◆ COMPLETE THE FOLLOWING
1/ In the post on materialized views, what observation does the writer give as the basis for saying that refresh time doesn't depend on the amount of updates since the last refresh?
2/ Decide whether each statement agrees with the post on materialized views, answering yes or no and quoting the deciding words: (a) Creating the non-incremental materialized view took about 18 seconds. (b) The concurrent refresh ran faster than the plain refresh. (c) Adding an index made the refresh much faster.
3/ Return word for word the part of the post on materialized views starting at "And refresh time" and ending at "are performed subsequently.".

◆ SOURCE TEXT
╔══

One more disappointing observation of materialized views (now 
non-incremental).
Time of creation of non-incremental materialized view is about 18 seconds:

postgres=# create materialized view teller_avgs as select 
t.tid,avg(abalance) from pgbench_accounts a join pgbench_tellers t on 
a.bid=t.bid group by t.tid;
SELECT 1000
Time: 17795.395 ms (00:17.795)

But refresh of such view takes 55 seconds:

postgres=# refresh materialized view teller_avgs;
REFRESH MATERIALIZED VIEW
Time: 55500.381 ms (00:55.500)

And refresh time doesn't depend on amount of updates since last refresh:
I got almost the same time when I ran pgbench for one minute before 
refresh and
when  two refreshes are performed subsequently.

Adding index doesn't help much in this case and concurrent refresh is 
even slower:

postgres=# refresh materialized view concurrently teller_avgs;
REFRESH MATERIALIZED VIEW
Time: 56981.772 ms (00:56.982)

╚══

◆ Records of locating words and elements
╔══

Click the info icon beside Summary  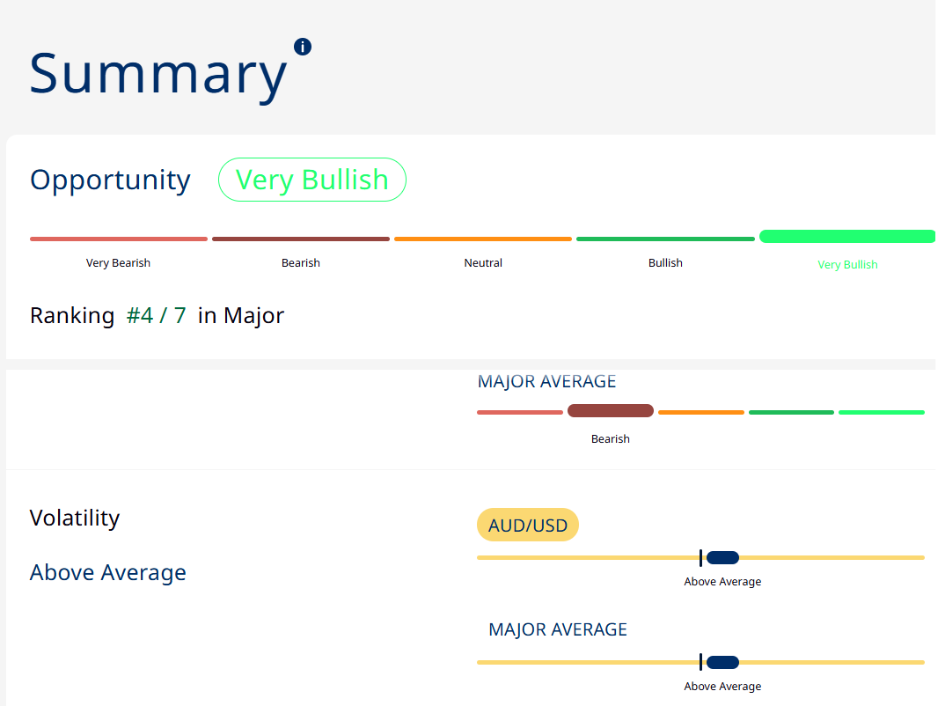[x=303, y=47]

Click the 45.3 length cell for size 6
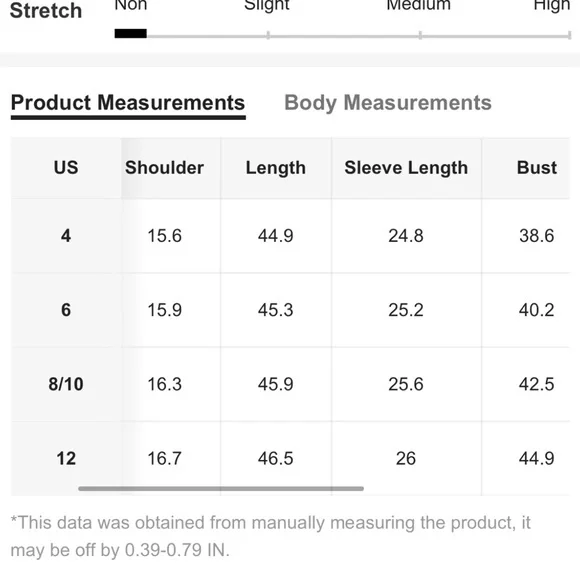[276, 310]
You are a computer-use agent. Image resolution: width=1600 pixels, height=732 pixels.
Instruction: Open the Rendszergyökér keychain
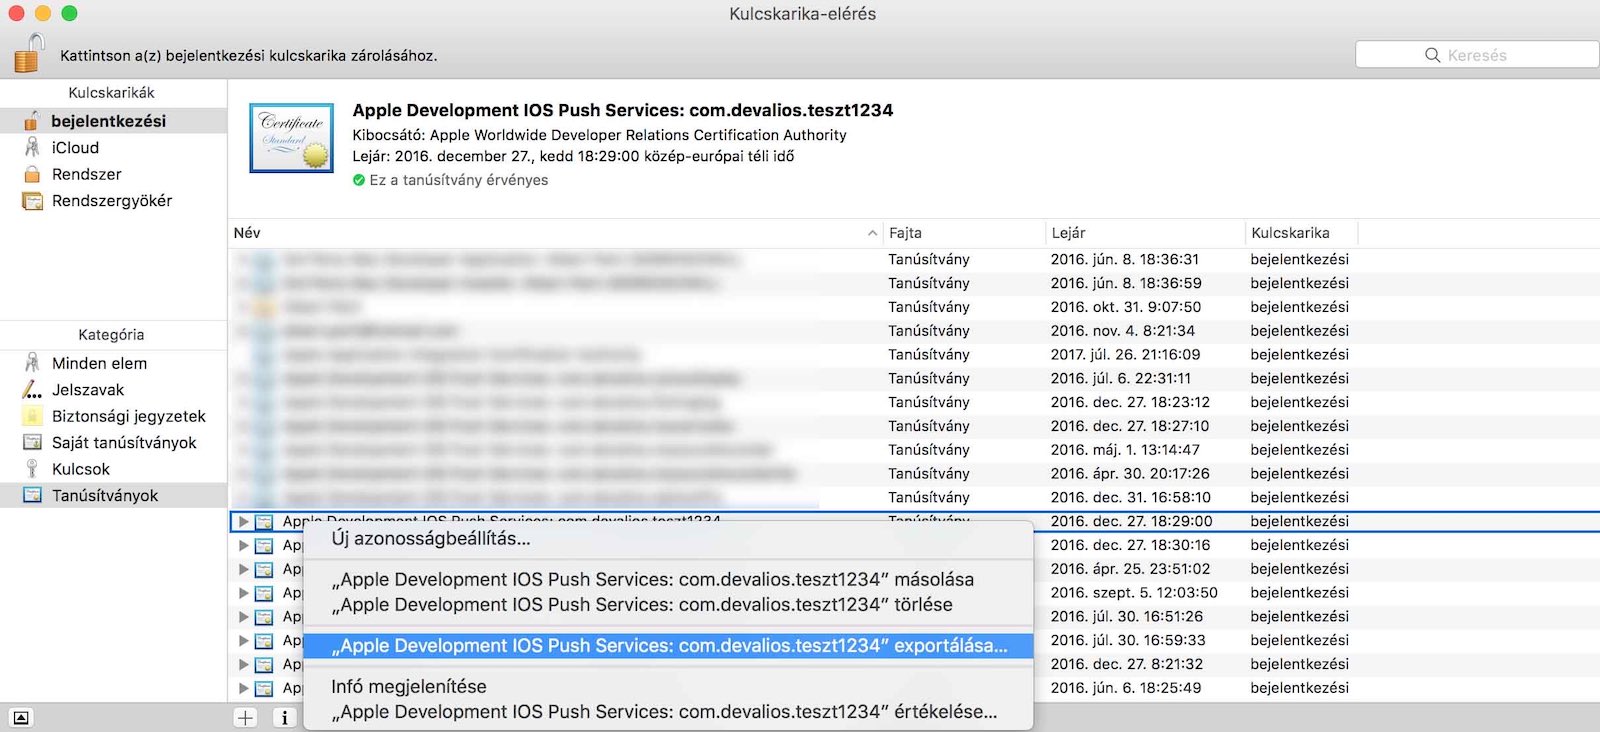[111, 201]
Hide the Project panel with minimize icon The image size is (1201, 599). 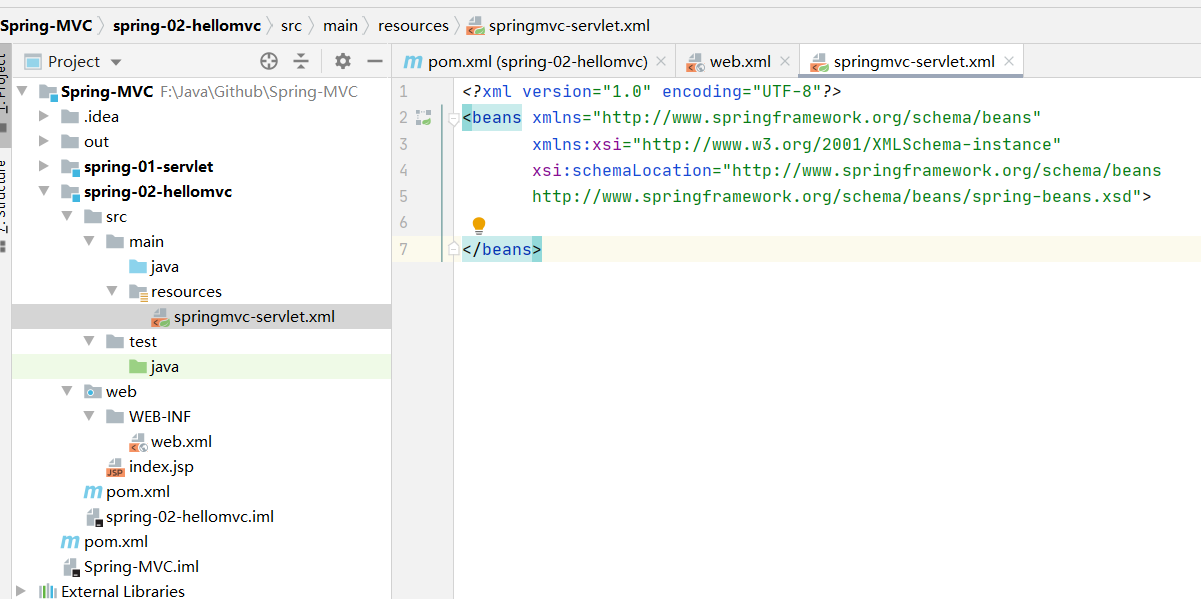click(x=375, y=61)
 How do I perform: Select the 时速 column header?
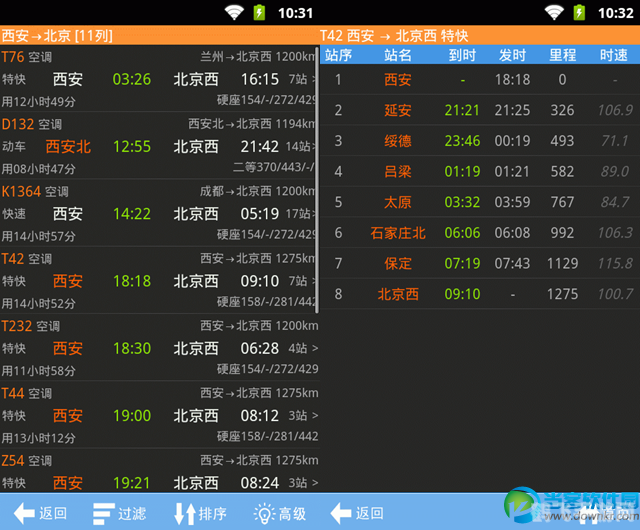614,54
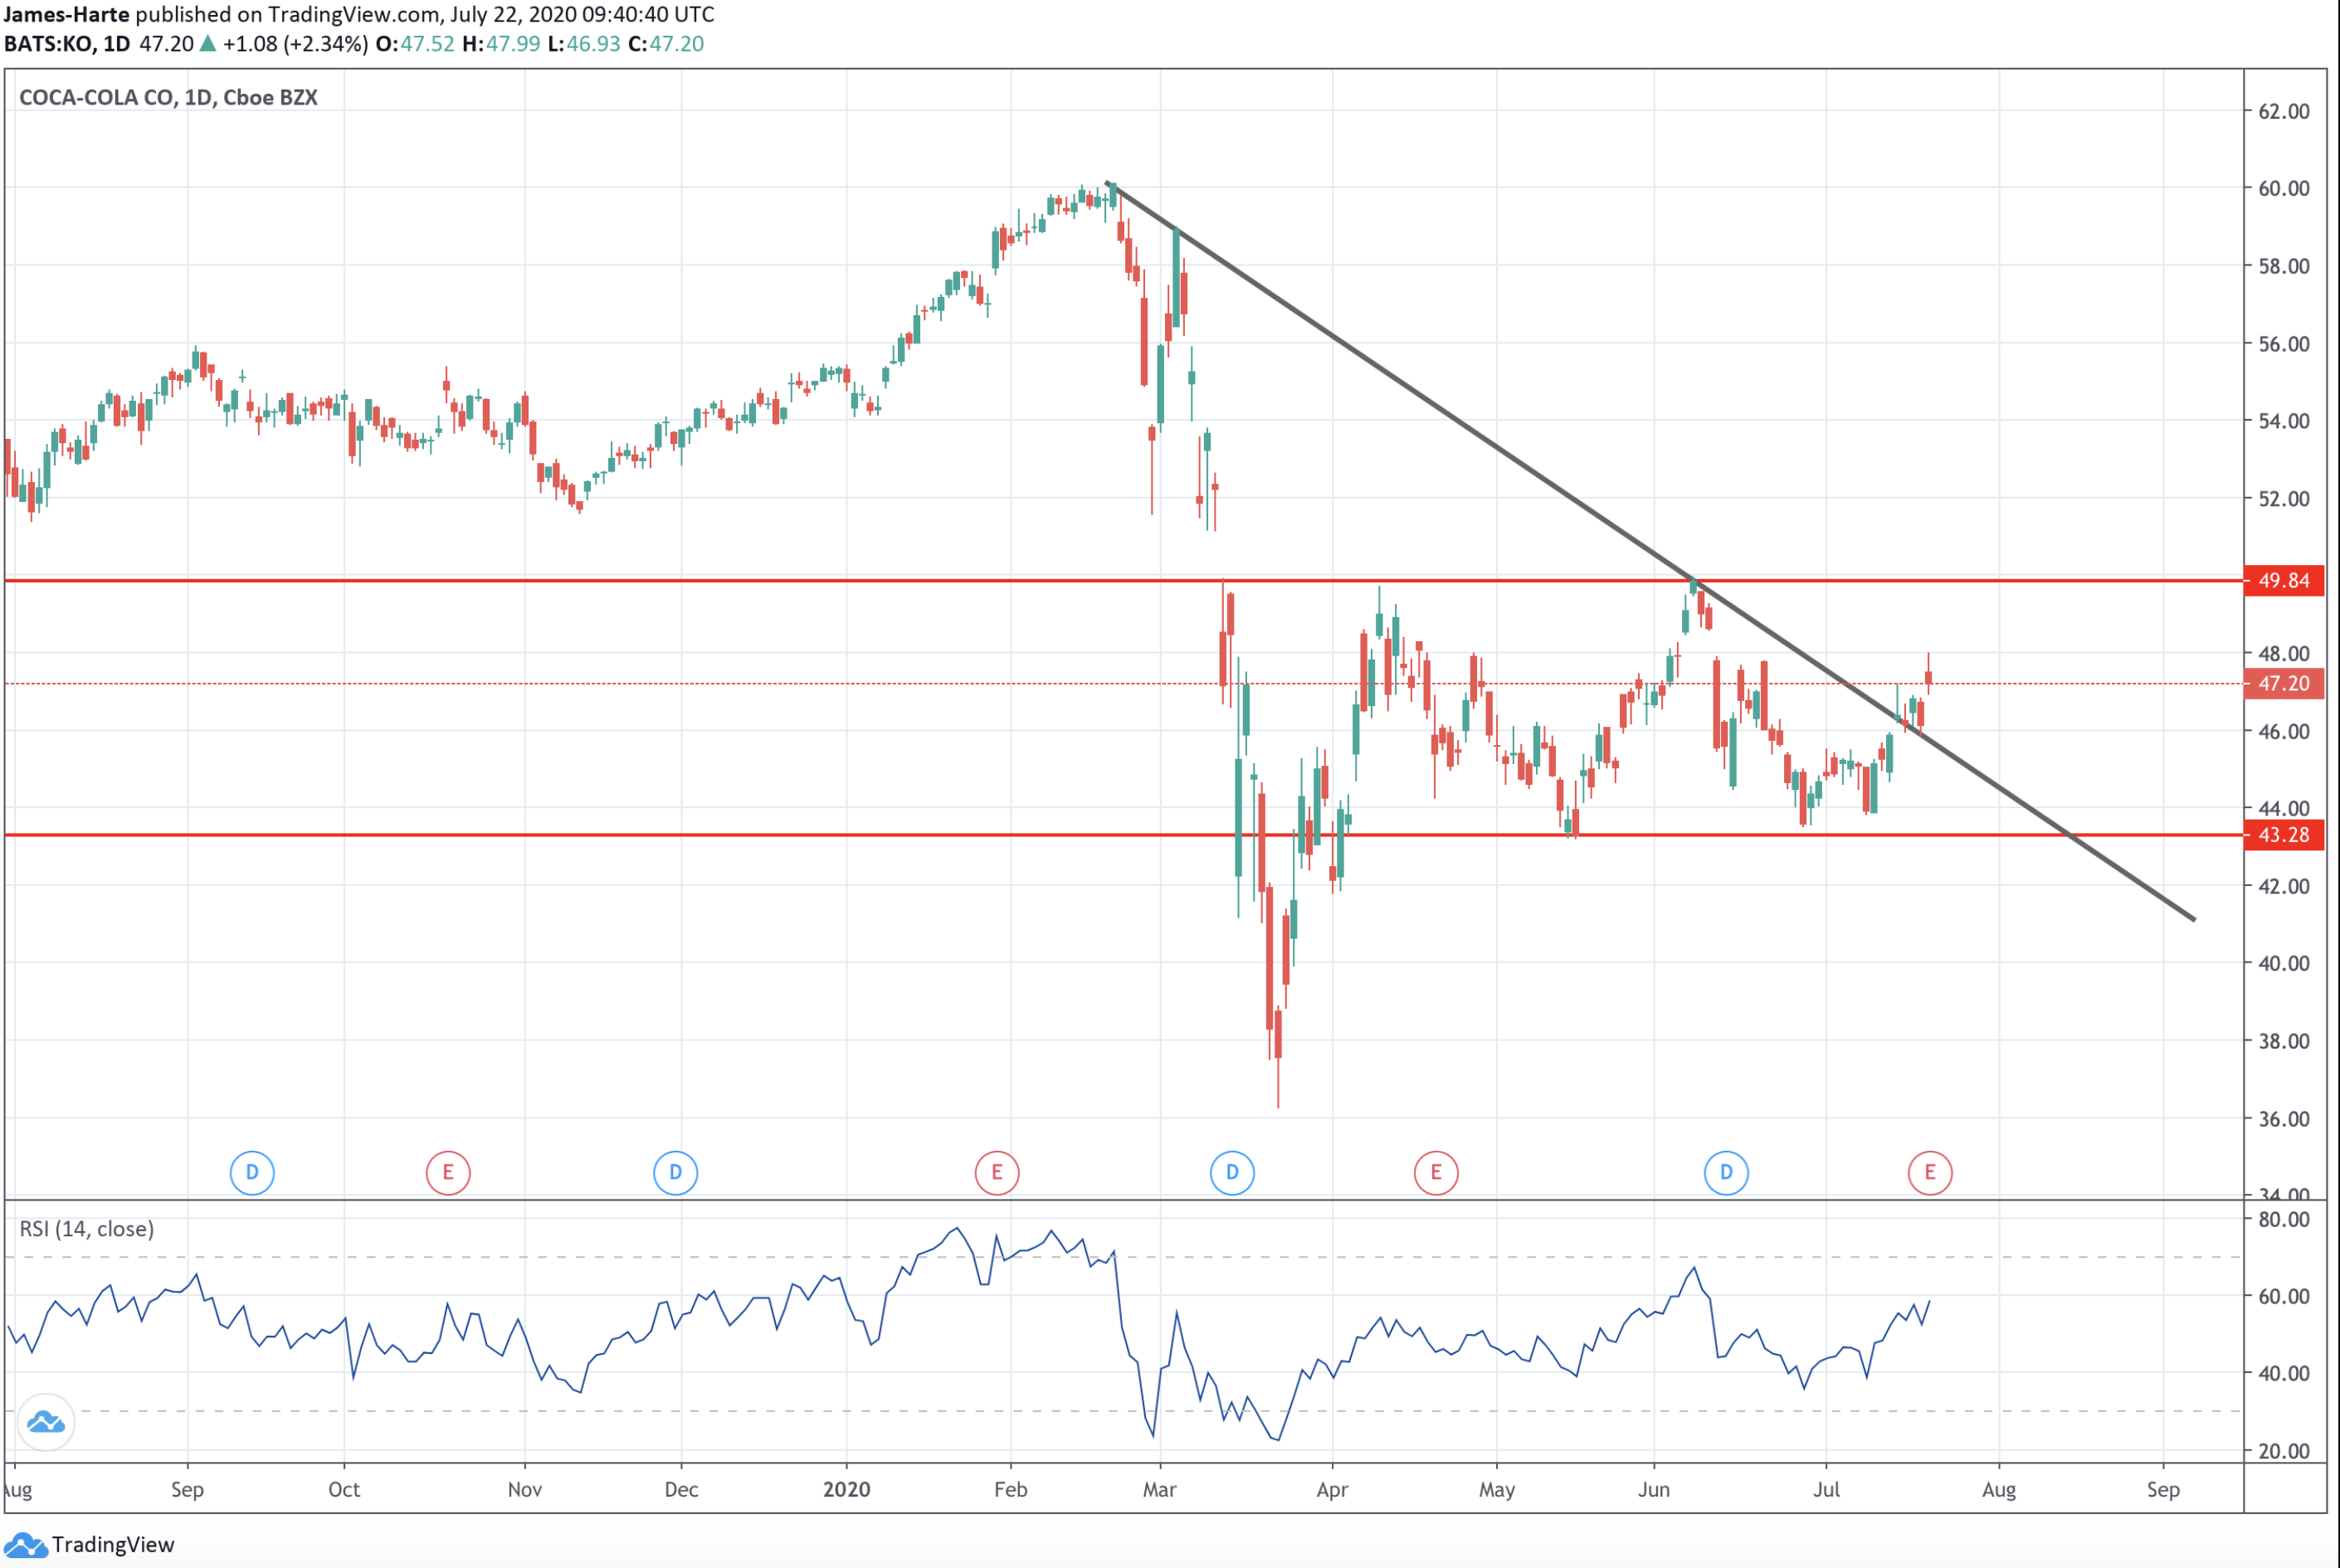The image size is (2340, 1568).
Task: Click the earnings marker just before Feb
Action: point(997,1172)
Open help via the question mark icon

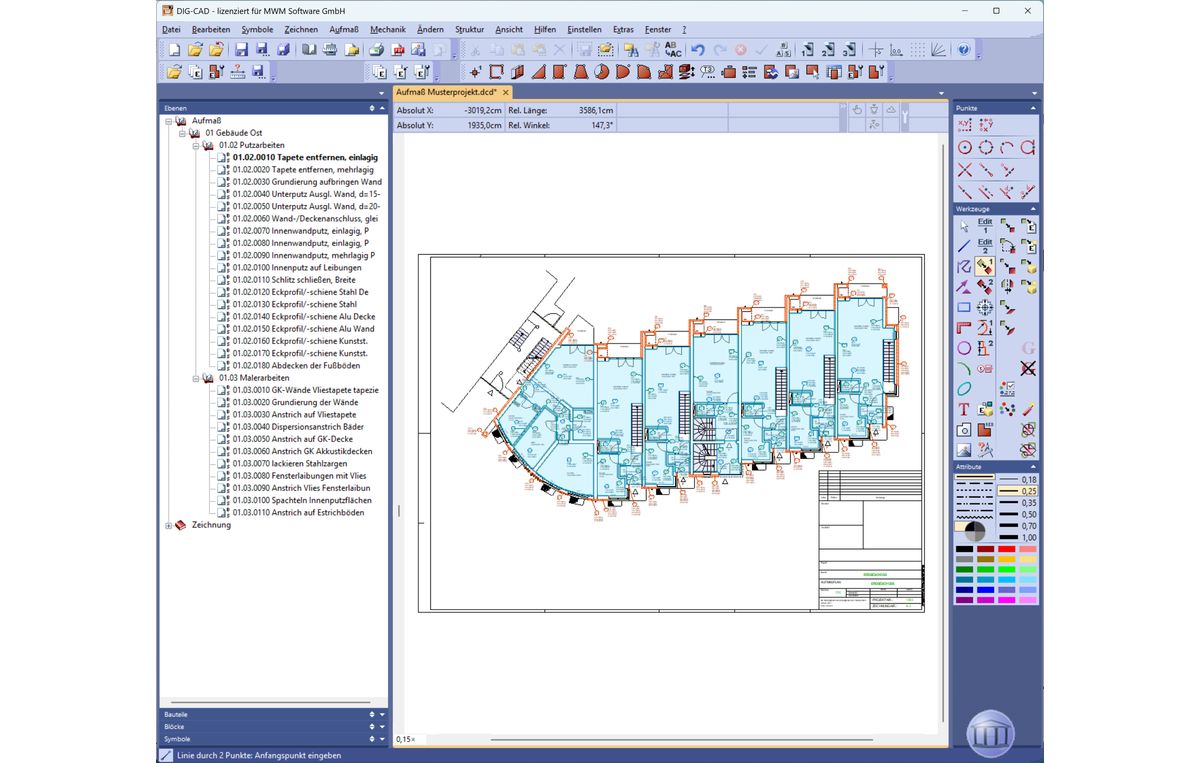(x=963, y=50)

╚══

◆ TASK SOLUTIONS
1/ The writer got almost the same refresh time in two cases: after running pgbench for one minute before the refresh, and when two refreshes were performed one right after the other.

2/
(a) Yes: "Time of creation of non-incremental materialized view is about 18 seconds"
(b) No: "concurrent refresh is even slower"
(c) No: "Adding index doesn't help much in this case"

3/
And refresh time doesn't depend on amount of updates since last refresh:
I got almost the same time when I ran pgbench for one minute before 
refresh and
when  two refreshes are performed subsequently.